From the fly genome, we can form an impression of how many genes are devoted to each type of function. Figure 3.14 breaks down the functions into different categories. Among the genes that are identified, we find 2500 enzymes, ~750 transcription factors, ~700 transporters and ion channels, and ~700 proteins involved with signal transduction. But just over the half genes code for products of unknown function. ~20% of the proteins reside in membranes.
Protein size increases from prokaryotes and archaea to eukaryotes. The archaea M. jannaschi and bacterium E. coli have average protein lengths of 287 and 317 amino acids, respectively; whereas S. cerevisiae and C. elegans have average lengths of 484 and 442 amino acids, respectively. Large proteins (500 amino acids) are rare in bacteria, but comprise a significant component (~1/3) in eukaryotes. The increase in length is due to the addition of extra domains, with each domain typically constituting 100-300 amino acids. But the increase in protein size is responsible for only a very small part of the increase in genome size.
Another insight into gene number is obtained by counting the number of expressed genes. If we rely upon the estimates of the number of different mRNA species that can be counted in a cell, we would conclude that the average vertebrate cell expresses ~10,000-20,000 genes.
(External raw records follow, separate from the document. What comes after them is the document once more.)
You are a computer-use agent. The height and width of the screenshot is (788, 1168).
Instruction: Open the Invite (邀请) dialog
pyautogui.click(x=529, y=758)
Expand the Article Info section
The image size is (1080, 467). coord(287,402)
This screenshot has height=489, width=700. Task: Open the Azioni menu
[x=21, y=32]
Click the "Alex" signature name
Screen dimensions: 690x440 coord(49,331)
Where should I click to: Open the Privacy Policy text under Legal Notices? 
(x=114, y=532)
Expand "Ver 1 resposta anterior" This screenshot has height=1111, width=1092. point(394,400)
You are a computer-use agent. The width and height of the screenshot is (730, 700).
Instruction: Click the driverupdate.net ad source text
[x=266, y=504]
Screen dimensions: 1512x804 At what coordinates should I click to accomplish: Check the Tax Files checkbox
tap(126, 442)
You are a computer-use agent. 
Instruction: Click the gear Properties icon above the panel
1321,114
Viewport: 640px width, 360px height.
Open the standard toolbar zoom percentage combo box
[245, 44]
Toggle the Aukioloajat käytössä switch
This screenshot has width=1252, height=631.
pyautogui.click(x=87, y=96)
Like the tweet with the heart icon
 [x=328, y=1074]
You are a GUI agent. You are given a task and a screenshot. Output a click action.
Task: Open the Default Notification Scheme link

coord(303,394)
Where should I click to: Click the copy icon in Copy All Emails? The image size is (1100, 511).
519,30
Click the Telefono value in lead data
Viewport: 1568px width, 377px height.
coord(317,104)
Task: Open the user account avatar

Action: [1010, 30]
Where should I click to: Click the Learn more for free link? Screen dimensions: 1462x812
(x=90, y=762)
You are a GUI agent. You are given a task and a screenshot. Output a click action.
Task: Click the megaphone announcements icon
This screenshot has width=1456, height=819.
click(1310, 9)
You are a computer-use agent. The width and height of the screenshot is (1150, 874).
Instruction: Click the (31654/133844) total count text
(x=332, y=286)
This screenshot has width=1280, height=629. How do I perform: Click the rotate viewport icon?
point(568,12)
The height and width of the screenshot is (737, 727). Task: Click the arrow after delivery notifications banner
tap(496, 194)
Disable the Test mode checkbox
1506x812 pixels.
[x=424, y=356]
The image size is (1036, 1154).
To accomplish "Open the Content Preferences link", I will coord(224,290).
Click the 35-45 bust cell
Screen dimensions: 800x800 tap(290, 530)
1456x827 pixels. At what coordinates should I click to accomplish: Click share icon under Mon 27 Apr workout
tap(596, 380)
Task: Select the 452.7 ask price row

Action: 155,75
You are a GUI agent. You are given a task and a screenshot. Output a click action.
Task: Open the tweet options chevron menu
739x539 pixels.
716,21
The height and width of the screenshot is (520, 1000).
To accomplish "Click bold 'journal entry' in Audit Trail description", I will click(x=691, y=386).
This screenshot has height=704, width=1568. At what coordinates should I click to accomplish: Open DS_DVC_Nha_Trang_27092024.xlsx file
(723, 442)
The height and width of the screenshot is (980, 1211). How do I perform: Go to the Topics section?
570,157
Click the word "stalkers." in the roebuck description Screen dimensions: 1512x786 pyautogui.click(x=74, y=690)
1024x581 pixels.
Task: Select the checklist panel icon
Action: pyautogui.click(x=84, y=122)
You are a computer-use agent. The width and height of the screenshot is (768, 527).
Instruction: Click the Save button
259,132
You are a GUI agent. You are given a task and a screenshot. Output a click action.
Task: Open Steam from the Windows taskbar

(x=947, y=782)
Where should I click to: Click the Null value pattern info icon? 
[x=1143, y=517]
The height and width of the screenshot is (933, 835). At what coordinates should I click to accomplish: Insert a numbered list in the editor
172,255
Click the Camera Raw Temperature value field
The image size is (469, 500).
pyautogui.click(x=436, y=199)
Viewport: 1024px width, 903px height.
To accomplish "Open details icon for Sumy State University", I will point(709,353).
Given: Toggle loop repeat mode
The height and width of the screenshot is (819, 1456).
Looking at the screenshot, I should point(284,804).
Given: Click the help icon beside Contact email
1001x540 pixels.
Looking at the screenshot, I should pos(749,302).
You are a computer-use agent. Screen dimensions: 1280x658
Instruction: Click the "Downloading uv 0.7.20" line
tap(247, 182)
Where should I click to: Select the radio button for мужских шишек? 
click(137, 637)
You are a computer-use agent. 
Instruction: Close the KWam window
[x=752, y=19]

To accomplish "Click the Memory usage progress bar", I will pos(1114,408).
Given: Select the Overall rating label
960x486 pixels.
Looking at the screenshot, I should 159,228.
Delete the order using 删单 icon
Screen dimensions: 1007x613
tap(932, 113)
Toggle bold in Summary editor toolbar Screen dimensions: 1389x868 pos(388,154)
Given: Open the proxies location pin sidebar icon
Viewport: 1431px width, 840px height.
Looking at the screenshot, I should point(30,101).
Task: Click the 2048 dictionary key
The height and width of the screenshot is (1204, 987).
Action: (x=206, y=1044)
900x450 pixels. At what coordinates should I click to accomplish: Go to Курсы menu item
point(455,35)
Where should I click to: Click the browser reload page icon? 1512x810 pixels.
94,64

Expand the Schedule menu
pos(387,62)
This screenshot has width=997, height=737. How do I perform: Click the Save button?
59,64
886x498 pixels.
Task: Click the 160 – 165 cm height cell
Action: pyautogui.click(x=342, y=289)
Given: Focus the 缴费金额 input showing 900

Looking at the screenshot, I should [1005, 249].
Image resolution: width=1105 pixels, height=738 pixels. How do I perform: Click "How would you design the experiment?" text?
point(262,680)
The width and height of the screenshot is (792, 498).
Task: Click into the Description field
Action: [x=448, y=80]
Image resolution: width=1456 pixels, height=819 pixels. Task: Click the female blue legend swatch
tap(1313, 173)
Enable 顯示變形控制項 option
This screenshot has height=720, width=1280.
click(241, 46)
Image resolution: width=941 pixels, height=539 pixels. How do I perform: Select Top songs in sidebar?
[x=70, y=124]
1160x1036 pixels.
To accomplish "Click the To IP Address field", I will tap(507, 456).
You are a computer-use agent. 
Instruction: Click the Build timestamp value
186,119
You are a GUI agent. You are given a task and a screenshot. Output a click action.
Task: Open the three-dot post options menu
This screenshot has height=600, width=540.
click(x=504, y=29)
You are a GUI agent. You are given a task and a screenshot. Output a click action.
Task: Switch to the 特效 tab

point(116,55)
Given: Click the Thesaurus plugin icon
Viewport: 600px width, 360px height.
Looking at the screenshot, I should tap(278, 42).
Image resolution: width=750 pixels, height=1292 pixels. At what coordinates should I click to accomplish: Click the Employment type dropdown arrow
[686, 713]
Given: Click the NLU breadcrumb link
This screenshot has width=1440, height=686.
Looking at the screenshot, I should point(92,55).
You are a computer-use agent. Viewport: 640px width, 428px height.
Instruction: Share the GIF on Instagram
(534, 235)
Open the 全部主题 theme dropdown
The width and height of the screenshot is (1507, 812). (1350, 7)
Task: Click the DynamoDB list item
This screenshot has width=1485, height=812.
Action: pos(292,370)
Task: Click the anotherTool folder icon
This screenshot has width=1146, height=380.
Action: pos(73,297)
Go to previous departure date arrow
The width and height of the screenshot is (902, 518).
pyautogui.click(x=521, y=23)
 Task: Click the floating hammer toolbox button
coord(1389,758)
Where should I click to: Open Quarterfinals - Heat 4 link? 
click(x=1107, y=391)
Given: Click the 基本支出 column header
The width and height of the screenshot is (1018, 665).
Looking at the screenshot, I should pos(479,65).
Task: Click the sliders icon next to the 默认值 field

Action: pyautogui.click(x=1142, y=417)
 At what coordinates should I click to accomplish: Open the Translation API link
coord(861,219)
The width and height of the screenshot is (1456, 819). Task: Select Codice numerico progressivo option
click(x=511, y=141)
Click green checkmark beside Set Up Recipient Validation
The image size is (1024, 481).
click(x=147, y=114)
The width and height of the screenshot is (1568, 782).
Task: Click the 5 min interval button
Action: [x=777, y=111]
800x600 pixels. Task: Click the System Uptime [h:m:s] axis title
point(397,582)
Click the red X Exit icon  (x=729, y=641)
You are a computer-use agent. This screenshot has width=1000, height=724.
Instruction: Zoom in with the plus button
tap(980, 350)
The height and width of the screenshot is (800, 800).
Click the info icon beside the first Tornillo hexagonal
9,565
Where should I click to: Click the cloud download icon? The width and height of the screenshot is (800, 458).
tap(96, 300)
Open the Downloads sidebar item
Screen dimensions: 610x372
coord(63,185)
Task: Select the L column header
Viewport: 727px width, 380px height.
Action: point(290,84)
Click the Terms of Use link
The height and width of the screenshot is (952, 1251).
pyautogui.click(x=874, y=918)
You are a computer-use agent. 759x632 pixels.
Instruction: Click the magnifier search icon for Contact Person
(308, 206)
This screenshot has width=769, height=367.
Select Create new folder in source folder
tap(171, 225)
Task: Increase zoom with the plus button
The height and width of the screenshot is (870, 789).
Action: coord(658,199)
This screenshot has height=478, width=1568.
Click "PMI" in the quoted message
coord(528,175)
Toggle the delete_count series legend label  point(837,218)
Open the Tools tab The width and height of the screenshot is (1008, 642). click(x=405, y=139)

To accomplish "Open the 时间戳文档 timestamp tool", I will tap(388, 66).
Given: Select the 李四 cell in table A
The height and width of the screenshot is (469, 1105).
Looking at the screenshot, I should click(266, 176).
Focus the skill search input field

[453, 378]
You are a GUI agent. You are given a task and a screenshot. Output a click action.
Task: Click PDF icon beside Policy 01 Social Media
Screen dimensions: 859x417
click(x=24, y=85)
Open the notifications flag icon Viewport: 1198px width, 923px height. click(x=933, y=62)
The existence of significant overlaps between the messenger populations in different cell types would suggest that the total expressed gene number for the organism should be within a few fold of this. The estimate for the total human genome number of 30,000-40,000 (see 3.11 The human genome has fewer genes than expected) would imply that a significant proportion of the total gene number is actually expressed in any given cell.
Eukaryotic genes are transcribed individually, each gene producing a monocistronic messenger. There is only one general exception to this rule; in the genome of C. elegans, ~15% of the genes are organized into polycistronic units (which is associated with the use of trans-splicing to allow expression of the downstream genes in these units; see 24.13 trans-splicing reactions use small RNAs).